Left Behind by Tim LaHaye & Jerry B. Jenkins
My rating: 2 of 5 stars
Buck Williams is a reporter in Israel to interview the developer of a fertilizer that makes the desert bloom. While he’s there the Russians launch a nuclear attack that is thwarted by hailstones, lightning bolts, and earthquakes. There are no casualties and the Israelis score a net gain by recycling rocket fuel. Buck senses divine intervention but falls short of accepting Christianity. Later he is on a flight to London piloted by Rayford Steele who is thinking lascivious thoughts about his first flight attendant, Hattie Durham. He credits this peccadillo to the fact that his wife has become obsessed with religion and has become somewhat withdrawn. In the dead of night, over the Atlantic, Hattie informs her captain that a large percentage of passengers have vanished right out of their clothes. Because of his wife’s harping, Rayford guesses the cause of this bizarre event. Naturally, Buck was not one of the chosen. Simultaneously, a charismatic politician from Romania mesmerizes the United Nations, the media, and pretty much the whole world. Who can this be, boys and girls?

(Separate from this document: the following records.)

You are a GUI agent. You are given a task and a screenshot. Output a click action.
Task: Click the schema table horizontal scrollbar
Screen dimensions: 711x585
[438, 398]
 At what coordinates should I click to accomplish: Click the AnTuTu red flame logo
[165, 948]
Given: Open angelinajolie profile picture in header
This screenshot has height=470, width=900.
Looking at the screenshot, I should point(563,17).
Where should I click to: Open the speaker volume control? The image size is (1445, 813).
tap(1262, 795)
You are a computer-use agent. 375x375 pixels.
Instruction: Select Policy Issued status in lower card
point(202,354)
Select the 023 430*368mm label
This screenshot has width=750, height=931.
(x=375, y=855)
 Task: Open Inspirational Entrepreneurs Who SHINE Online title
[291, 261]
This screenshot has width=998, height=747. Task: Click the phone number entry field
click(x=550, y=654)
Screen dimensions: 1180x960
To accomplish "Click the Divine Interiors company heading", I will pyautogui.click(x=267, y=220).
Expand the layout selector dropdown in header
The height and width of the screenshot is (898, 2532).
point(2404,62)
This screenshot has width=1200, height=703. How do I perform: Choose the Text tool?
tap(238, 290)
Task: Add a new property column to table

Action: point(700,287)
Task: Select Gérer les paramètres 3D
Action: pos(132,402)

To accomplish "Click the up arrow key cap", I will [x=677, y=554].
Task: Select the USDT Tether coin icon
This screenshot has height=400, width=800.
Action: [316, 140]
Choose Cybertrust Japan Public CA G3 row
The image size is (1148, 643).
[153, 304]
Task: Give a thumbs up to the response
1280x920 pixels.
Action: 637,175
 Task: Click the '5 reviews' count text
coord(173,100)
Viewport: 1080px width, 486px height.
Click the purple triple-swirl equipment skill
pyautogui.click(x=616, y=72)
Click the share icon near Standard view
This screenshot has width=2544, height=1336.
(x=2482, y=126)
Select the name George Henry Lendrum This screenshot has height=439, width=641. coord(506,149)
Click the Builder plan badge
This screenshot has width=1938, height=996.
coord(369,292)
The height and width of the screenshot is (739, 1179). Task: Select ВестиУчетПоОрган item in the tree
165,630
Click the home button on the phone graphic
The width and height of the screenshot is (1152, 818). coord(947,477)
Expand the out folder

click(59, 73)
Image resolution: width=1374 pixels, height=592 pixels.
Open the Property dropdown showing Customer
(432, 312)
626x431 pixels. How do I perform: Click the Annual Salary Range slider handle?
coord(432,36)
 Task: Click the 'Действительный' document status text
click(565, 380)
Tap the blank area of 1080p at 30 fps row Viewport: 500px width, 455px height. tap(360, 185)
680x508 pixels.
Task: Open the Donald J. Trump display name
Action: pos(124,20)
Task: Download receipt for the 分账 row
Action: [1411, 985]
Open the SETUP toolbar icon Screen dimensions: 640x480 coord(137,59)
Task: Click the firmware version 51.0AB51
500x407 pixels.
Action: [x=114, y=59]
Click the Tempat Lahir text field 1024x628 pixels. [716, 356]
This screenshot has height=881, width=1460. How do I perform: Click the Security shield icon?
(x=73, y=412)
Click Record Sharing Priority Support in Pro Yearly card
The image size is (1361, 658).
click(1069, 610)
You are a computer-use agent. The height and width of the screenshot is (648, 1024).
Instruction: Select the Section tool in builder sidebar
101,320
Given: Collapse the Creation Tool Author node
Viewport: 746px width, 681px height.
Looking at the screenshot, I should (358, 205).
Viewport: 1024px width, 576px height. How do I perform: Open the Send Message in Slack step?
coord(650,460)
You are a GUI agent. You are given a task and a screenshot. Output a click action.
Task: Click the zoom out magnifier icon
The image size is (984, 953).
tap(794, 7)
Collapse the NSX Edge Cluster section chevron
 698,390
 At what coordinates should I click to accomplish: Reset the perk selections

Personally, I always thought it was a poor decision when God stopped giving signs. Burning bushes, floods, ladders, and wheels in the sky are highly compelling. When salvation began depending strictly on faith, things became complicated. On the other hand, the vanishing of a large number of Christians, including all the infants and young children, would be a very persuasive sign, but it didn’t convince all that many of those who were left behind. Fictionalizing the Second Coming is a premise with potential. At the same time, it is a story that has already been told, therefore, it is difficult to generate suspense. Left Behind is a book that had a hard time engaging this reader. There were long, preachy passages that did nothing to advance the story and violated the first rule of good writing—show, don’t tell. I suspect that the fact of there being two authors contributed to the duality of style. The sections concerning the Rayford Steele character left me flat and unable to identify with him. Buck Williams is a more fully developed character, and the parts devoted to him were easier to read. I have to say, it was a relief to reach the end.
I don't even want to give you a link.